Ancora 9 mesi per la nuova risonanza
Dopo l’annullamento dell’appalto, la Asl ha deciso di indire un’altra gara ma bisogna ricominciare tutto da capo
GIULIANOVA. L’ospedale di Giulianova dovrà attendere ancora otto-nove mesi affinché il reparto di radiologia possa vedere l’arrivo della nuova risonanza magnetica a grande campo. La Asl, infatti, dopo l’annullamento del precedente bando di gara, vinto dalla compagnia di assicurazione Allianz, per un problema verificatosi alla presentazione della documentazione, ha deciso di indire una nuova gara d’appalto.

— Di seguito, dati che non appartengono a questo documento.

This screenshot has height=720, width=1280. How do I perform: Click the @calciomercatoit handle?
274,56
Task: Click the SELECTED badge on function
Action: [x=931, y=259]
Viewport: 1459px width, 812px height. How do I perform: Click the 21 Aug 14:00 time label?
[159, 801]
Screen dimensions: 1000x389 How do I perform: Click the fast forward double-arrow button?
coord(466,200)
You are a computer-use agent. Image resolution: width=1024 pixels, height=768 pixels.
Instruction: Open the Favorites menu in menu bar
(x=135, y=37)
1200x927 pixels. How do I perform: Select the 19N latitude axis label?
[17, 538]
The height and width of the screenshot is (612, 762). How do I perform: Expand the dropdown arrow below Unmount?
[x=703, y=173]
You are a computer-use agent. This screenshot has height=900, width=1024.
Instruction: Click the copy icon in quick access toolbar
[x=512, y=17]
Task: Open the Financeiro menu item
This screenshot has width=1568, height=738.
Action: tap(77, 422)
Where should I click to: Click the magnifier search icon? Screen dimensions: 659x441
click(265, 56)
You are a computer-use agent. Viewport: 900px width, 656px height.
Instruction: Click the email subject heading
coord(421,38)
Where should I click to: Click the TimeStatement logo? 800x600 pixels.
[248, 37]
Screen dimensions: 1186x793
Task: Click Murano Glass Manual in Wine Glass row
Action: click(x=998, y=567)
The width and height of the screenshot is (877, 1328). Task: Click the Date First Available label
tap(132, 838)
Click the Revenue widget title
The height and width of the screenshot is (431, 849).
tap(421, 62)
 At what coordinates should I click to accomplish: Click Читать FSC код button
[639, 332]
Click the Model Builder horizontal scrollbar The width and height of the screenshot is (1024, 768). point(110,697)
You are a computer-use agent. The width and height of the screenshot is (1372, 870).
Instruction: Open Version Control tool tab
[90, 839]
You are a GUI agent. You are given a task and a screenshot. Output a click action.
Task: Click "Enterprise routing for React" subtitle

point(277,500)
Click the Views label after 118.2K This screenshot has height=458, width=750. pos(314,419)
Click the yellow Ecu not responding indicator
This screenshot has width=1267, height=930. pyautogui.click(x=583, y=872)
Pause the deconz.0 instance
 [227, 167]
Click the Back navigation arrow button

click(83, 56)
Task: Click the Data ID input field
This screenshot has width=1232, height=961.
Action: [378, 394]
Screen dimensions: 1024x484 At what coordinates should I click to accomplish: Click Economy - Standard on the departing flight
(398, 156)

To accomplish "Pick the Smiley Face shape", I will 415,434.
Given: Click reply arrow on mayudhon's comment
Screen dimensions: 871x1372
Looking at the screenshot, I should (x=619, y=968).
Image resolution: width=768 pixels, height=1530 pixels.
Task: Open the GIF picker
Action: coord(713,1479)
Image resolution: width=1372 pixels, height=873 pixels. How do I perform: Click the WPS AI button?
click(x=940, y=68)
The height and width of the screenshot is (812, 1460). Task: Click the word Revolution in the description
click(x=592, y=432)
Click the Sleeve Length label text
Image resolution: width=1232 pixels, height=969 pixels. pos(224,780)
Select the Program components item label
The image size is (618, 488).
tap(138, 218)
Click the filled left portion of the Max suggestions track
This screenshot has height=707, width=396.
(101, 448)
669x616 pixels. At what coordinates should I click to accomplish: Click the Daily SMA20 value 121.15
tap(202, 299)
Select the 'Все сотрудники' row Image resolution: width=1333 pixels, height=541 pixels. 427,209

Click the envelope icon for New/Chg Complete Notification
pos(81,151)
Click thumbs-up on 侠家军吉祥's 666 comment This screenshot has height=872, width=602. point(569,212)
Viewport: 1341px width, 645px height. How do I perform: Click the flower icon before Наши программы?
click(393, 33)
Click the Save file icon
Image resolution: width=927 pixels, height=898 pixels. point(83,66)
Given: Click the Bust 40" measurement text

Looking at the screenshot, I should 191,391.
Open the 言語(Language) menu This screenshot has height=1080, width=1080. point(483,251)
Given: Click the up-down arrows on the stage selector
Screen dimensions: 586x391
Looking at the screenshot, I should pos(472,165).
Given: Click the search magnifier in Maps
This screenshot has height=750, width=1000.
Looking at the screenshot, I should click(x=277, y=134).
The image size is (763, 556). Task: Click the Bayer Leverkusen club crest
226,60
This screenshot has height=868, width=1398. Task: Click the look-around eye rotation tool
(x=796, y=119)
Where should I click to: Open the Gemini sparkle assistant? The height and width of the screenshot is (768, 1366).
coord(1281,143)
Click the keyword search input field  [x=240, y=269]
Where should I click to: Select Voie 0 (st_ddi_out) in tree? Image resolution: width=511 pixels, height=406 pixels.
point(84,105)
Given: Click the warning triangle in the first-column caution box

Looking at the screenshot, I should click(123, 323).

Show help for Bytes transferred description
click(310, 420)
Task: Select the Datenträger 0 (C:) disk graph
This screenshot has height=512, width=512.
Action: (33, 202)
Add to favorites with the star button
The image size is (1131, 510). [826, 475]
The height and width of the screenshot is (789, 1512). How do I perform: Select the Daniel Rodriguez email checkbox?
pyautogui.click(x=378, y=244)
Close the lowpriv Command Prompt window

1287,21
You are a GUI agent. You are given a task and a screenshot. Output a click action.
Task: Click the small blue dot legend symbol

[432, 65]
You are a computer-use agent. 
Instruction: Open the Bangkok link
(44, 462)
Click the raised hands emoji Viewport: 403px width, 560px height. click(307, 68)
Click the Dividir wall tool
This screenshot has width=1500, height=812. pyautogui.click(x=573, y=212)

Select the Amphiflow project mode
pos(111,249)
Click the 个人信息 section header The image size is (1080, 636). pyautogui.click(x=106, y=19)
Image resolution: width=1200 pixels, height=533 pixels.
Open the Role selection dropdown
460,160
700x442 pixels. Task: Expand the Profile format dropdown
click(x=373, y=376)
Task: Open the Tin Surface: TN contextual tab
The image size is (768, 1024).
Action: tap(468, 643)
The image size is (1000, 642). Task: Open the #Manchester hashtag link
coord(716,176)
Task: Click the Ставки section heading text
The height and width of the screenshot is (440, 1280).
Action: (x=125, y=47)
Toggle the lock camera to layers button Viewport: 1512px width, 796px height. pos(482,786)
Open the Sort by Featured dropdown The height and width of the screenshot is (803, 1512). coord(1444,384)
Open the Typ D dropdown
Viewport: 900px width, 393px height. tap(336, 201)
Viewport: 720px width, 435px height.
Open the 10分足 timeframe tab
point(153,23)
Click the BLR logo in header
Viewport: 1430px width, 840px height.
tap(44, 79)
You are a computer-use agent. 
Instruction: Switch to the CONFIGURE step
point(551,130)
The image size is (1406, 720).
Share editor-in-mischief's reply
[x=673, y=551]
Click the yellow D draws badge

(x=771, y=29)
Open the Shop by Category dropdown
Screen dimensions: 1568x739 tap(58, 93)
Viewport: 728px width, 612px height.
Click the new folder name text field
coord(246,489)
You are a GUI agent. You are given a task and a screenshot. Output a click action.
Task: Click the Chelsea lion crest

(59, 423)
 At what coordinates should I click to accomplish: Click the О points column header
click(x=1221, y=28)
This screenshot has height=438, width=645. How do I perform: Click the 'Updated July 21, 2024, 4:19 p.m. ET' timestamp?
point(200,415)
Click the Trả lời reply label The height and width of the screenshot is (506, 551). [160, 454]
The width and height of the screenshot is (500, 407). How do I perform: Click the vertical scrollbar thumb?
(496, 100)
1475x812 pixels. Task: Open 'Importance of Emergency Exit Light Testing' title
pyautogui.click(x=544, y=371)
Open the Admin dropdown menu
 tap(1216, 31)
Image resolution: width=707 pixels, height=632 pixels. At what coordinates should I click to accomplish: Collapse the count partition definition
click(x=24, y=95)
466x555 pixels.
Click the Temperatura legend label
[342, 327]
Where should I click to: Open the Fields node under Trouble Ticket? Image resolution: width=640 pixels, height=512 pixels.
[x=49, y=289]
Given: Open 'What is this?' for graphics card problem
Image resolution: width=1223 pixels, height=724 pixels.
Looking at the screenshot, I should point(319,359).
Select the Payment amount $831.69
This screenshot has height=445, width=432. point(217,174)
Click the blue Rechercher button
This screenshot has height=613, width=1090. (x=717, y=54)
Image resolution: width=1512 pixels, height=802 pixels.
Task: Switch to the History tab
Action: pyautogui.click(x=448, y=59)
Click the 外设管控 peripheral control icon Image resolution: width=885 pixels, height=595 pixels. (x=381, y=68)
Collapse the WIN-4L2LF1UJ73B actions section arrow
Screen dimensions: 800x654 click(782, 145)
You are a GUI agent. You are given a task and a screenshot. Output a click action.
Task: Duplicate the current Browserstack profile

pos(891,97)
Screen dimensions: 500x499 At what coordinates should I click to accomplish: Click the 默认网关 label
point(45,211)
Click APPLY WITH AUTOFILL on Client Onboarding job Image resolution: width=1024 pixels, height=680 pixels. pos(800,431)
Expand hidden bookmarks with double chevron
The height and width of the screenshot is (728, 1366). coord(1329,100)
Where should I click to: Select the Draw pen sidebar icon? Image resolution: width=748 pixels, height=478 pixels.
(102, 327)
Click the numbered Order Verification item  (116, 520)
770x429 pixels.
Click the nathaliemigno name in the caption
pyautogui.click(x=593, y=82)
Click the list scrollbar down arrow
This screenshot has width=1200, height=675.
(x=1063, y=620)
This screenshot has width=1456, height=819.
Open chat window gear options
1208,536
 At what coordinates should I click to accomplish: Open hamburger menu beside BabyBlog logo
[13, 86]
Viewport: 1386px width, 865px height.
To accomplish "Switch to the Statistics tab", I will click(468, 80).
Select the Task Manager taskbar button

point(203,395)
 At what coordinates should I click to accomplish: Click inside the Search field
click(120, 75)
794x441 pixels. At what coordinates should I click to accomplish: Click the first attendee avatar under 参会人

Nel marzo scorso, dopo che la il governatore Gianni Chiodi, in qualità di commissario, aveva firmato il decreto che consentiva l’installazione di una seconda risonanza magnetica nella sanità pubblica in provincia di Teramo (un’altra si trova nell’ospedale Mazzini di Teramo), la risonanza magnetica “total body” avrebbe dovuto già entrare in funzione. Per impiantare il nuovo moderno macchinario si sarebbe dovuta prima effettuare la ristrutturazione del locale e, in attesa che fossero ultimati i lavori, l’ospedale avrebbe usufruito di un camion mobile in cui sarebbe stata contenuta la risonanza. Anche il direttore generale della Asl, Paolo Rolleri, aveva dichiarato che ormai era questione di giorni affinché Giulianova potesse avere la sua seconda risonanza, oltre a quella “artroscan”. «Quella che abbiamo qui», ha commentato il direttore del reparto radiologia Daniele Manini, «serve per monitorare gli arti e misura 0,2 tesla, mentre quella total body è di 1,5». Secondo il contratto, da 6 milioni 241 mila euro, la ditta che si era aggiudicata la gara, avrebbe dovuto garantire, nei 5 anni di contratto, lo svolgimento di 8mila risonanze l’anno (numero di prestazioni che, secondo l’azienda sanitaria, avrebbe abbattuto le liste di attesa in tempi brevi e avrebbe frenato, di conseguenza, anche l’esodo dei pazienti verso ospedali extraregionali) e avrebbe dovuto fornire personale per farla funzionare come medici, tecnici e dattilografi. Nel bando, inoltre, erano anche previsti la possibilità, per il personale interno, di usare l’apparecchiatura, anche come insegnamento per i dottorandi, e che la Asl, alla scadenza dei 5 anni, potesse riscattare l’apparecchiatura. Il bando, tuttavia, proprio a causa di un problema nella documentazione presentata dalla ditta vincitrice, è stato annullato e anche per l’ospedale “Maria santissima dello Splendore” di Giulianova i tempi di attesa sembrano essersi inevitabilmente allungati. Uno dei problemi principali che attanaglia la struttura ospedaliera, argomento si cui sono intervenute molte volte Cgil, Cisl e Uil, è la mancanza cronica di personale. Nel reparto radiologia, ad esempio, il personale è più che dimezzato rispetto a quello che occorrerebbe (ci sono quattro medici su nove). «Le liste di attesa», spiegano i medici, «sono così lunghe perché non c’è abbastanza personale medico. Ogni esame, infatti, ha un tempo medico e un tempo tecnico di valutazione».